Here’s what you need to know about this past weekend’s box office.
Fox’s Kingsman: The Golden Circle unseated Warner Bros.’ It as the top dog with $39 million, per Box Office Mojo, but still came in a tad soft. Tracking numbers had suggested that Matthew Vaughn’s sly action-comedy sequel would open between $40 million and $45 million, so the film’s opening take is a bit lower than anticipated. Still, it’s more than the original Kingsman: The Secret Service, which drew $36.2 million. The Golden Circle wasn’t quite as well-received as the first film, which may explain the numbers, though still proved to be a money-making crowd-pleaser. The studio seems to be happy.
“Anytime you can open bigger than the first one, you are in good company. And it is because of Matthew Vaughn’s creative, mad-cap genius,” Fox’s domestic distribution president Chris Aronson told THR.
What does this mean? That Fox will likely continue with its strategy of adult-skewing franchises and, depending on international numbers, that we may see a third Kingsman in the future.
Though It may no longer be the No. 1 movie in America, it’s still a behemoth of a blockbuster. In its third week in release, the big-ish budgeted horror film ($35 million to $40 million) took in $30 million. The nostalgia-driven Stephen King adaptation has now earned $266.3 million domestically to become the highest-grossing R-rated horror film ever (not accounting for inflation). It has also earned $478 million worldwide and should cross the half-billion mark by next week.
What does this mean? That the horror genre continues to be one of the most financially sustainable in all of movie making and that It: Chapter Two is going to be one of the more highly-anticipated sequels when it arrives in a few years.
Coming in third is The Lego Ninjago Movie with a disappointing $21.2 million, which Deadline reported cost $70 million.

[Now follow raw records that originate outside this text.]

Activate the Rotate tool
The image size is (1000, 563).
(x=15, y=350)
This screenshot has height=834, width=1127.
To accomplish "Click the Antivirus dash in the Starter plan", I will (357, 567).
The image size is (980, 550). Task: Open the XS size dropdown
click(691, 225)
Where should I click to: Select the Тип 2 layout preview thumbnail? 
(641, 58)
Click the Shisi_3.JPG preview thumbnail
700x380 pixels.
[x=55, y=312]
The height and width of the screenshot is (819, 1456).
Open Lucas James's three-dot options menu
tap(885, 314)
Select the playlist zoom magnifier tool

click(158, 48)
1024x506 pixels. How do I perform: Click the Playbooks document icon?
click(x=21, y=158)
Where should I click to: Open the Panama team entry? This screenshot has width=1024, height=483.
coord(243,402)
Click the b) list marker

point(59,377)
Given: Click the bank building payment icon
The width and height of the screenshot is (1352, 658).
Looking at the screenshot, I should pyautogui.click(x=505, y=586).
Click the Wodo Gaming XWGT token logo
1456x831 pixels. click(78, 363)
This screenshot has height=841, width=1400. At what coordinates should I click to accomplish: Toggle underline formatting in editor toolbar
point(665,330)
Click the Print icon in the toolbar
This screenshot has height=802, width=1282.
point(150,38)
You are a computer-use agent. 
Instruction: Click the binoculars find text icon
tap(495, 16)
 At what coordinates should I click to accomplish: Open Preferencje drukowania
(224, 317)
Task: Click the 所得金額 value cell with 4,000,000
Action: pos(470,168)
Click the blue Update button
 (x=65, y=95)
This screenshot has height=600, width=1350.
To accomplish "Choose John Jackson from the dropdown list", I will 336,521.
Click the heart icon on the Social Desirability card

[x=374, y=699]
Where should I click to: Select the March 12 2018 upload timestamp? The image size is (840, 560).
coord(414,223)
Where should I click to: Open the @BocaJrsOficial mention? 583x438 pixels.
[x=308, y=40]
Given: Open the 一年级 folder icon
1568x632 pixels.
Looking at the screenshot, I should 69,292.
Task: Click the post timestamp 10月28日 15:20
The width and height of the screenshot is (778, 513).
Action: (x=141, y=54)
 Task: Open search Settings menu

It is the lowest opening of the three films in The Lego Movie series. Not only that, but it is one of the lowest openings for a studio-animated film, normally big cash cows, in recently memory. The Lego Movie took off in 2014 with a $69.1 million opening while this year’s The Lego Batman Movie took in a solid $53 million in its opening frame.
“It was a much more narrow property than we had hoped,” Jeff Goldstein, president of domestic distribution for Warners, told THR.
What does this mean? That not even the sturdy Lego franchise can prop up such a niche market (the Lego Ninjago toy line isn’t exactly a household brand) and that WB may best be served by playing the classics in this series.